JEP 186: Collection Literals

Jonathan C. Ross Jonathan.Ross at
Fri Jan 17 11:35:13 PST 2014

On Jan 16, 2014, at 6:46 PM, Zhong Yu <zhong.j.yu at> wrote:

> So are we going to allow
>    Person find()
>        ...
>        return "Paul";
> or
>    void save(Person person){ ... }
>    ...
>    save("Paul");
> ?
> This sound too dangerous. It most likely will hurt readability.

Dangerous?  Applied judiciously, it would be no worse than primitive autoboxing, which I definitely think aids readability.  If it was implemented naively, it would perhaps be dangerous for performance (just like primitive auto boxing).  But with proper byte code support (perhaps John Rose’s value-type approach?), one could eliminate the expense of both user-defined and intrinsic autoboxing.  Otherwise I would see no danger.  If you are afraid of syntactic ambiguities, you could require that the r.h.s. is a tuple literal, so:

        Person p = ( “Paul” );

(substitute your brackets of choice.  I have grown accustomed to Python and Scala’s parentheses for tuples, so that is my preferred notation. Curly braces would also make sense given the precedent of array initializers and C++’s initializer_list).
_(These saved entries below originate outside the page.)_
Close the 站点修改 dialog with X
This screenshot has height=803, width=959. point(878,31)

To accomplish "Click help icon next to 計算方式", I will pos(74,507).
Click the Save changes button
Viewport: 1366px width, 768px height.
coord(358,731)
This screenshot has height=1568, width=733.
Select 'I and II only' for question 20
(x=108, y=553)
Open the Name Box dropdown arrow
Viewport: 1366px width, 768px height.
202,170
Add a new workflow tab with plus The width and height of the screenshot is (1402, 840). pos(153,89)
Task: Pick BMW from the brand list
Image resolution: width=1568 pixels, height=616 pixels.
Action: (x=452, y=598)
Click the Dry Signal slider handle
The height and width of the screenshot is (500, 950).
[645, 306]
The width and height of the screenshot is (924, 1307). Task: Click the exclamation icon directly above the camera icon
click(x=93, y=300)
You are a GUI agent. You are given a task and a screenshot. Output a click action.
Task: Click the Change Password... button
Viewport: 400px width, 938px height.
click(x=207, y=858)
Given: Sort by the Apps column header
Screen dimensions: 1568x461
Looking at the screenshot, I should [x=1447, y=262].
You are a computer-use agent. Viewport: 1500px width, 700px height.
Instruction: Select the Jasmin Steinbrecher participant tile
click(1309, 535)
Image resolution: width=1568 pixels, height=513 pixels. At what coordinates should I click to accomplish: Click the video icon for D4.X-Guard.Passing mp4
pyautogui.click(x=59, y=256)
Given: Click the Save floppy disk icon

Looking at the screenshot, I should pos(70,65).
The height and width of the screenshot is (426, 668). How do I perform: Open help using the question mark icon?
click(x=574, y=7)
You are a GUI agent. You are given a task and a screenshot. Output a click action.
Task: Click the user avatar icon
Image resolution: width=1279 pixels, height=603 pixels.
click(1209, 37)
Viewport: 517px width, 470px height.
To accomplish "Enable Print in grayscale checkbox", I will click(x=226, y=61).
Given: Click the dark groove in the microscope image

Given this literal assignment syntax, I think automatically mapping the tuple elements to constructor arguments would lead to a very nice coding experience indeed (c.f. initializer_lists in C++11 in absence of initializer_list constructors). I don’t see any situation where it would lead to ambiguities or lack of clarity.

>> works for me as well.  But is it really necessary if you can just write:
>>        Map<String, Integer> m = ImmutableMap.of((“First”,1), (“Second”, 2));
> How about using an infix operator, which saves two symbols per tuple.

In this example I had envisioned it actually being an array of pairs being passed in, but I guess you could add the ( . : . ) or ( . -> . ) shorthand for pairs too.  Ooh…. named arguments anyone?